If the effects of COVID-19 have led to an impairment indication for any of a company’s assets, an impairment test must be performed already at an interim reporting date.
An impairment test requires, at minimum, the following:
- Revisiting cash flow forecasts: the budget and cash flow projections must be updated to reflect the impact of COVID-19. This may include updating the supply of and the demand for products and services affected by restrictions on transport, travel and quarantine; reflecting changes in expectations over exchange rates, commodity prices and other assumptions. As it is unclear as to what is to come after COVID-19, this task remains a considerable challenge. Many analysts expect a global recession despite the current governmental stimulus programs around the globe. In addition, thoughts on the shape and magnitude of the economic impact (V, U, W, or L shaped curves) may vary. We believe it is necessary to consider adjustments to cash flows in light of short-term, medium-term and long-term effects. It is also recommended to develop multiple scenarios and probability-weighted cash flow projections
- Recalculating the discount rates: Discount rates to be used in recent valuations need to be updated to reflect the risk environment at the reporting date. Due to increased volatility and uncertainty in the expected cash flows, discount rates will increase. Many valuation practitioners have already increased their equity risk premium estimates by at least 50 bps. In addition, it is worth mentioning that a specific COVID-19 risk premium (alpha) cannot be quantified. It is preferable to reflect such risks in the cash flows rather than in the discount rate
In any case, to produce robust impairment test results in the current economic environment requires enhanced consideration of individual facts and circumstances as well as a significant informed judgement even in the best of times.

*PROVIDED DATA*:
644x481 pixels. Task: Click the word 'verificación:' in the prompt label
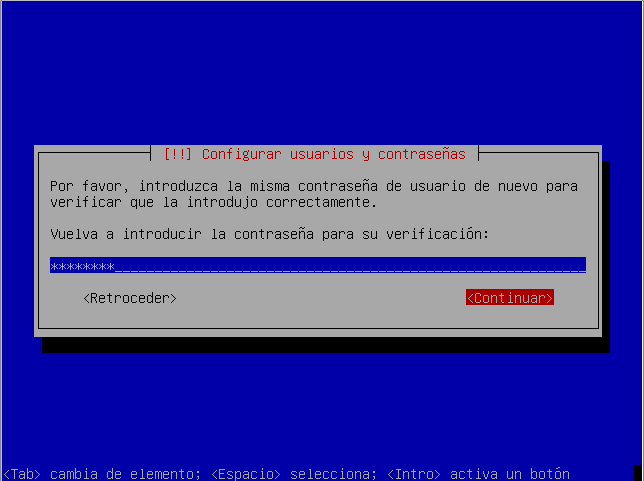438,234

*TASKS AND EXERCISES*:
- 1) Repeat the passage on COVID-19 impairment testing from "If the effects" to "interim reporting date.", switching "interim reporting date" to "annual reporting date".
- 2) Answer these questions from the passage on COVID-19 impairment testing:
(a) By how much have many valuation practitioners already increased their equity risk premium estimates?
(b) Which curve shapes does the passage list for the economic impact?
(c) When revisiting cash flow forecasts, which two things must be updated to reflect the impact of COVID-19?

*YOUR RESPONSES*:
- 1)
If the effects of COVID-19 have led to an impairment indication for any of a company’s assets, an impairment test must be performed already at an annual reporting date.

- 2)
(a) By at least 50 bps.
(b) V, U, W, or L shaped curves.
(c) The budget and the cash flow projections.